Erforderliche Aufgaben —
1. Zitieren Sie aus dem Kommentar über Vorarlberg wörtlich den Abschnitt zwischen „Blick auf das“ und „doch etwas überraschen.“, beide Stellen eingeschlossen.
2. Erklären Sie in ein bis drei Sätzen anhand des Kommentars über Vorarlberg, warum darin gefragt wird, ob man die Einstufung des Rheintals als städtische Region überhaupt will.

Zitierter Textauszug —

Vorarlberg – eine städtische Region?

Neben Wien und Innsbruck ist das Rheintal nun offiziell eine urbane Region. Was bedeutet das für das Vorarlberger Selbstverständnis? Bestätigung oder Identitätskrise? Ein Kommentar von Bertram Meusburger. 

Blick auf das Rheintal

Jetzt haben wir es schwarz auf weiß – Vorarlberg ist urban

Oder doch nicht? In der Einteilung der NUTS 3-Regionen durch die Europäische Kommission wird das Rheintal-Bodenseegebiet zu den drei überwiegend städtischen Regionen Österreichs gezählt (VN-Bericht vom 1.2.2021). Umgeben von überwiegend ländlichen Regionen, zumindest im Inland. Eigentlich sagt es im Wesentlichen nur etwas über die Bevölkerungsdichte und Erreichbarkeit aus, mag uns im Vergleich mit anderen Regionen aber doch etwas überraschen.

Und ist das nun gut und wollen wir es überhaupt? Kennen wir doch die Aussagen in so manchen (auch größeren) Gemeinden im Rheintal, die in ihren Leitsätzen festhalten, dass sie Dorf bleiben wollen.

Datenzeilen —
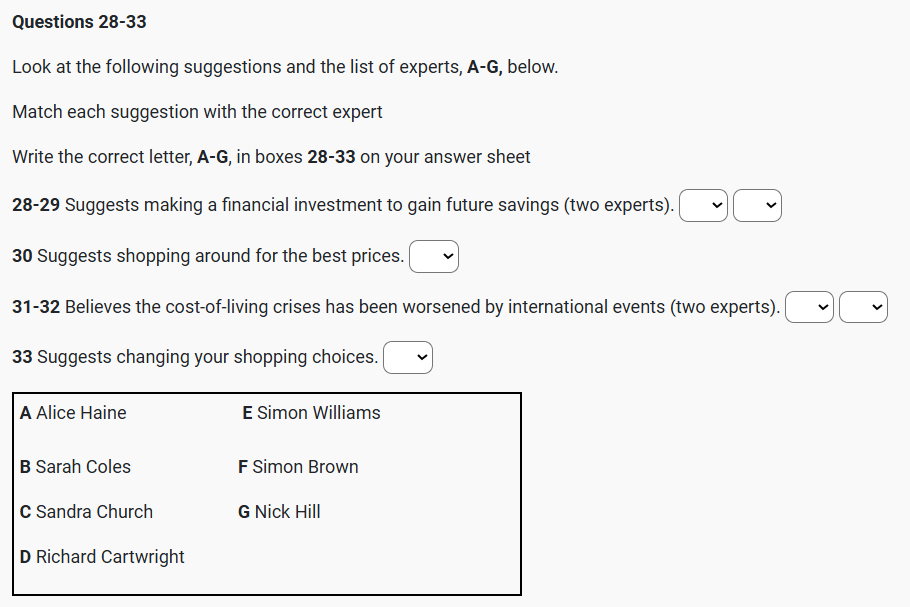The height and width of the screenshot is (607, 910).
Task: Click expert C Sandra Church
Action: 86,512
==
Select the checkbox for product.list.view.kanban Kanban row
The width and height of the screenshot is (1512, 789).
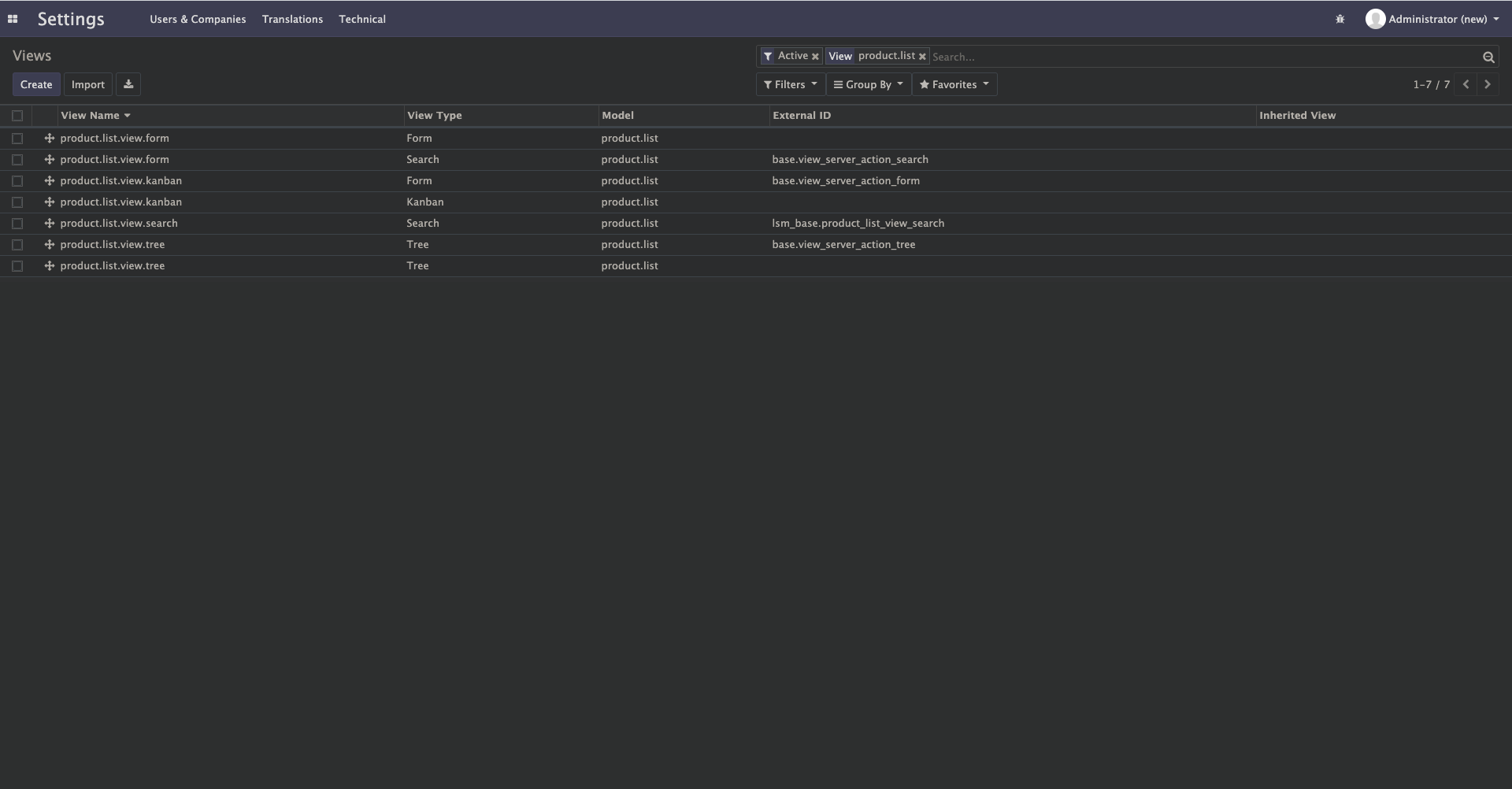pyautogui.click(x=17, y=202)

Ergebnisse je Aufgabe —
1.
Blick auf das Rheintal

Jetzt haben wir es schwarz auf weiß – Vorarlberg ist urban

Oder doch nicht? In der Einteilung der NUTS 3-Regionen durch die Europäische Kommission wird das Rheintal-Bodenseegebiet zu den drei überwiegend städtischen Regionen Österreichs gezählt (VN-Bericht vom 1.2.2021). Umgeben von überwiegend ländlichen Regionen, zumindest im Inland. Eigentlich sagt es im Wesentlichen nur etwas über die Bevölkerungsdichte und Erreichbarkeit aus, mag uns im Vergleich mit anderen Regionen aber doch etwas überraschen.

2. In ihren Leitsätzen halten manche Gemeinden im Rheintal fest, dass sie Dorf bleiben wollen. Darunter sind auch größere Gemeinden. Deshalb stellt der Kommentar infrage, ob die Einstufung als überwiegend städtische Region erwünscht ist.